§ Action item A
In the text on getting rid of poison ivy, list each piece of clothing or covering it recommends wearing when removing the plants by hand.
§ Action item B
Print the part of the text on getting rid of poison ivy that begins at the words "Although I'm highly" and stops after the words "folks a favor.)".
§ Action item C
According to the text on getting rid of poison ivy, how long should the pond liner stay on the plants in winter?

Poison ivy, oak, and sumac can be very hard to get rid of. You have three choices: removal by hand, use of an herbicide, or suffocation.
Interestingly, these are native plants, and therefore considered desirable by many environmentalists. By native, I mean they and the local ecosystem are well adapted to each other and support each other. Removing these plants altogether from the region would actually disturb the ecosystem and limit biodiversity! That said, I too am highly allergic to these plants and will not tolerate them around my property. Let them have the woods, but please, not in my back yard!
Although I'm highly allergic, I physically remove poison ivy from my property. I do this in winter or summer, the two seasons when the plants are least virulent. Be sure to remove the whole plant, including the roots. Of course, covering your skin will help a lot. Wear long pants, a long-sleeved shirt, elbow-length gloves, and possibly a bandanna over your nose and mouth. When you're done, immediately remove all these items, wash them, and wash your arms and face thoroughly with Tecnu (a great product for preventing an allergic reaction). These plants are at their strongest in spring and fall, so avoid them completely in these seasons. (You can hire one of the non-allergic elite to remove poison ivy and sumac for you, but studies show that repeated exposure will lead to the development of the allergy over time, so you are not doing these folks a favor.)
Most herbicides are designed and proven to break down within 24 hours of exposure to light and air, the downside being that they kill not only plants, but also live soil bacteria. If an herbicide like Roundup or Brush-B-Gon is applied selectively, the environmental damage is minimal. Be careful to avoid getting herbicide on the soil or surrounding plants. This is a tradeoff, of course: some folks are plain anti-chemical, except when it comes to termites, roaches, and rodents. Other folks will stretch it to poisonous plants. Personally, I believe that careful, selective use of herbicides is a tolerable risk. In my mind, herbicides?which kill the plant through the root zone?are more reliable than mechanical removal. If you don't get all the roots, the plant comes back and you may have risked another rash for nothing. If the plant comes back, hit it again until it does not. As long as you are working composted material (rich in live microbial cultures) into your soil on a regular basis, you will counteract any damage that a very limited quantity of herbicide might do to your topsoil. Do keep in mind that applying these products to large areas will result in "dead" soil that will take at least a year to rejuvenate.
Last of all, there's the pond-liner solution. Get some heavy EPDM pond liner and put it on top of the plants for three to four weeks in active seasons, or for as long as seven weeks in the winter. This will suffocate the poisonous plants (and any other plants under the pond liner). It also suffocates the soil?with the same repercussions to topsoil as herbicides?since the pond liner prevents moisture and gas exchange vital to microorganisms. Any thickness of pond liner will do the trick; however, the heavier the pond liner, the more durable it will be and the more you will be able to reuse it.
One final word of warning: NEVER BURN THESE PLANTS. Inhaling the fumes will cause dangerous allergic reactions in unimaginable places!

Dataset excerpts
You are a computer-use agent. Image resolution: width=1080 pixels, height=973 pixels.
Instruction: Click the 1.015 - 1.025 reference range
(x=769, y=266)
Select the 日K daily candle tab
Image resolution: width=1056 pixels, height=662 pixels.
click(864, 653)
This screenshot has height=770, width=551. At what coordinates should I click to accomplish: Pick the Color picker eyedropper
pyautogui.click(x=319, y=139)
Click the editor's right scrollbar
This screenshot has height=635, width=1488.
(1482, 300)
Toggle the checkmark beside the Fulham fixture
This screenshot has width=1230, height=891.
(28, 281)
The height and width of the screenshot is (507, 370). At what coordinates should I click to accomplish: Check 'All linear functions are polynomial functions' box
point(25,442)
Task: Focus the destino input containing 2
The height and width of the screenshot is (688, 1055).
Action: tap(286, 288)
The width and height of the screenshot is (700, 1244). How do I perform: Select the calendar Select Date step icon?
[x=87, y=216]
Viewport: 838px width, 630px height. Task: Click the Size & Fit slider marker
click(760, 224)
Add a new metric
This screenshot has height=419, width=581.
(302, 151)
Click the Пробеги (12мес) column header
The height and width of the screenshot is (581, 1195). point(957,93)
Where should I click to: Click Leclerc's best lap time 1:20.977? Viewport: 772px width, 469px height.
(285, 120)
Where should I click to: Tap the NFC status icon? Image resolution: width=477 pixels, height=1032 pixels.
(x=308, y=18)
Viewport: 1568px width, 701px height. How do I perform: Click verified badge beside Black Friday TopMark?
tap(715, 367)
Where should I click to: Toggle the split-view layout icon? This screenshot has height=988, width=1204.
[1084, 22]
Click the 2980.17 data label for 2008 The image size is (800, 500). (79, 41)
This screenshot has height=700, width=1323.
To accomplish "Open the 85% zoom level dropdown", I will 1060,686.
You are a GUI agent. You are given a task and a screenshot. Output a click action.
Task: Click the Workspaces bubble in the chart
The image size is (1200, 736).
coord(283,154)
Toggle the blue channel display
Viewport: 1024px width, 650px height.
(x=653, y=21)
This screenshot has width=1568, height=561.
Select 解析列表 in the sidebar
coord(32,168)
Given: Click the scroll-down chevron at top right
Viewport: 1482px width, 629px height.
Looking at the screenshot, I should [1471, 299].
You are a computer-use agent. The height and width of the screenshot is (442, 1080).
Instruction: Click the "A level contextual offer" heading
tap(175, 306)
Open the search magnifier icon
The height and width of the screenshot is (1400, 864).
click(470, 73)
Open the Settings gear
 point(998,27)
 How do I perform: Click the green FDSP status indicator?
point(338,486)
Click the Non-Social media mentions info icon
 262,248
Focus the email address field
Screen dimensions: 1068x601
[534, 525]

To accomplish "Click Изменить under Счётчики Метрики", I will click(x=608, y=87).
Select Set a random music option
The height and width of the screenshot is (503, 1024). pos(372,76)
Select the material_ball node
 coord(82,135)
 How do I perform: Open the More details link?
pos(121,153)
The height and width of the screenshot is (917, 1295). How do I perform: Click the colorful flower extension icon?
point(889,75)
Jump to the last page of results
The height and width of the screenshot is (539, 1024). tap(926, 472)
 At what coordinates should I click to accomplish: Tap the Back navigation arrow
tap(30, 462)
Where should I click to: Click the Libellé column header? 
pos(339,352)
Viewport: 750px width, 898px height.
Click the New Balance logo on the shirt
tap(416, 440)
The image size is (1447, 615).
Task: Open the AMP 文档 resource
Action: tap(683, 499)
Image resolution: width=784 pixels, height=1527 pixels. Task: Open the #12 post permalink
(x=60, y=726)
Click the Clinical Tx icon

§ Exercise response A
Long pants, a long-sleeved shirt, elbow-length gloves, and a bandanna over the nose and mouth.

§ Exercise response B
Although I'm highly allergic, I physically remove poison ivy from my property. I do this in winter or summer, the two seasons when the plants are least virulent. Be sure to remove the whole plant, including the roots. Of course, covering your skin will help a lot. Wear long pants, a long-sleeved shirt, elbow-length gloves, and possibly a bandanna over your nose and mouth. When you're done, immediately remove all these items, wash them, and wash your arms and face thoroughly with Tecnu (a great product for preventing an allergic reaction). These plants are at their strongest in spring and fall, so avoid them completely in these seasons. (You can hire one of the non-allergic elite to remove poison ivy and sumac for you, but studies show that repeated exposure will lead to the development of the allergy over time, so you are not doing these folks a favor.)

§ Exercise response C
For as long as seven weeks.